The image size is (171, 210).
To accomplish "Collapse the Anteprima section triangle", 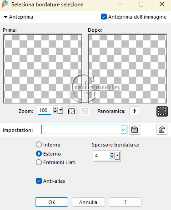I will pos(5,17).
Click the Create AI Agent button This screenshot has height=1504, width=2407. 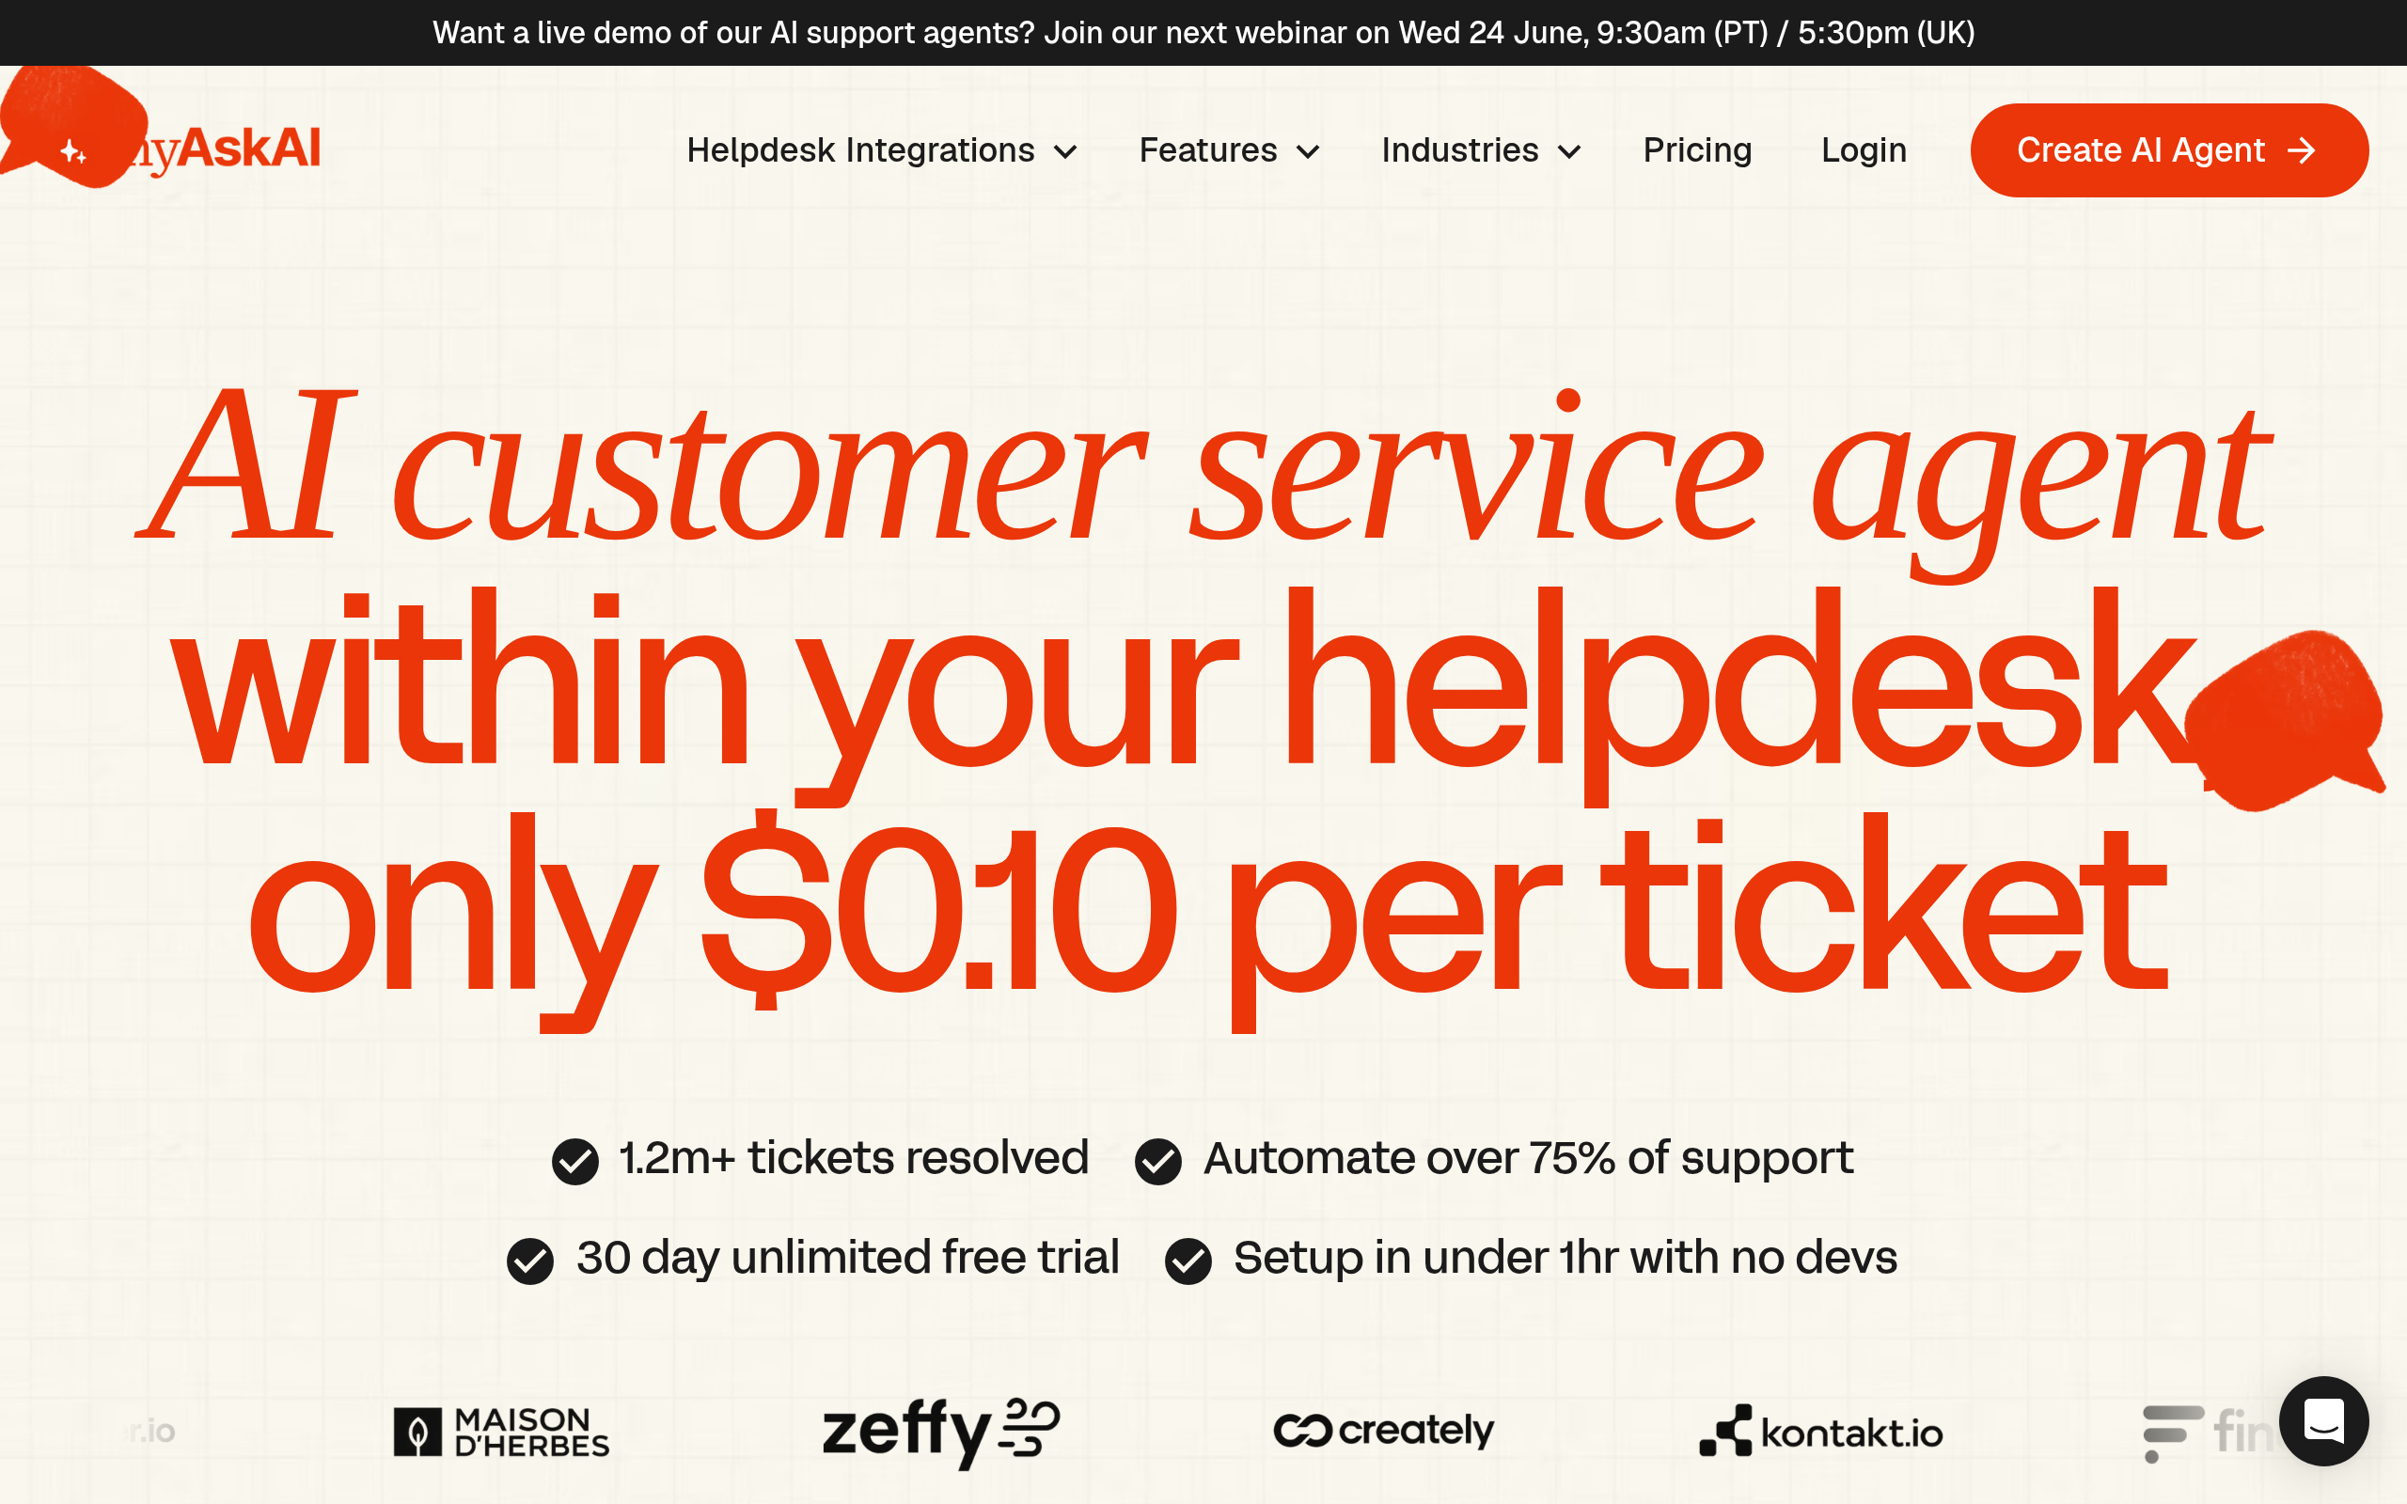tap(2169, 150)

__________

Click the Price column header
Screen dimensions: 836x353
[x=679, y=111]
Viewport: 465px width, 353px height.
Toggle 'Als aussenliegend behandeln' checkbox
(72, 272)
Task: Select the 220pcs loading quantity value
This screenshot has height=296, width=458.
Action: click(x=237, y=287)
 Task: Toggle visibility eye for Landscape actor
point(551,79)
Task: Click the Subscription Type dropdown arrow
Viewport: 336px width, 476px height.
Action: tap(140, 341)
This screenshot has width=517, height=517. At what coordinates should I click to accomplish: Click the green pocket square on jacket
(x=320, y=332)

__________

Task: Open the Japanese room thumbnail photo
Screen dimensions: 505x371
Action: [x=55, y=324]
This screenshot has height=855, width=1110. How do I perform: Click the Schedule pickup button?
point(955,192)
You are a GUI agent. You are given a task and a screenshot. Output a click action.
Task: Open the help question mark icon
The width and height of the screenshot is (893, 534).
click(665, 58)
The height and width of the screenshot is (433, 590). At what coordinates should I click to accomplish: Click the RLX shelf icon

__________

▸ **WHAT YOU WILL DO**: Print exactly the lines of the listing above starting at the line containing "Task: Open the Japanese room thumbnail photo" and ending at the line containing "The height and", both included.

▸ **RESULT BELOW**:
Task: Open the Japanese room thumbnail photo
Screen dimensions: 505x371
Action: [x=55, y=324]
This screenshot has height=855, width=1110. How do I perform: Click the Schedule pickup button?
point(955,192)
You are a GUI agent. You are given a task and a screenshot. Output a click action.
Task: Open the help question mark icon
The width and height of the screenshot is (893, 534).
click(665, 58)
The height and width of the screenshot is (433, 590). At what coordinates should I click to accomplish: Click the RLX shelf icon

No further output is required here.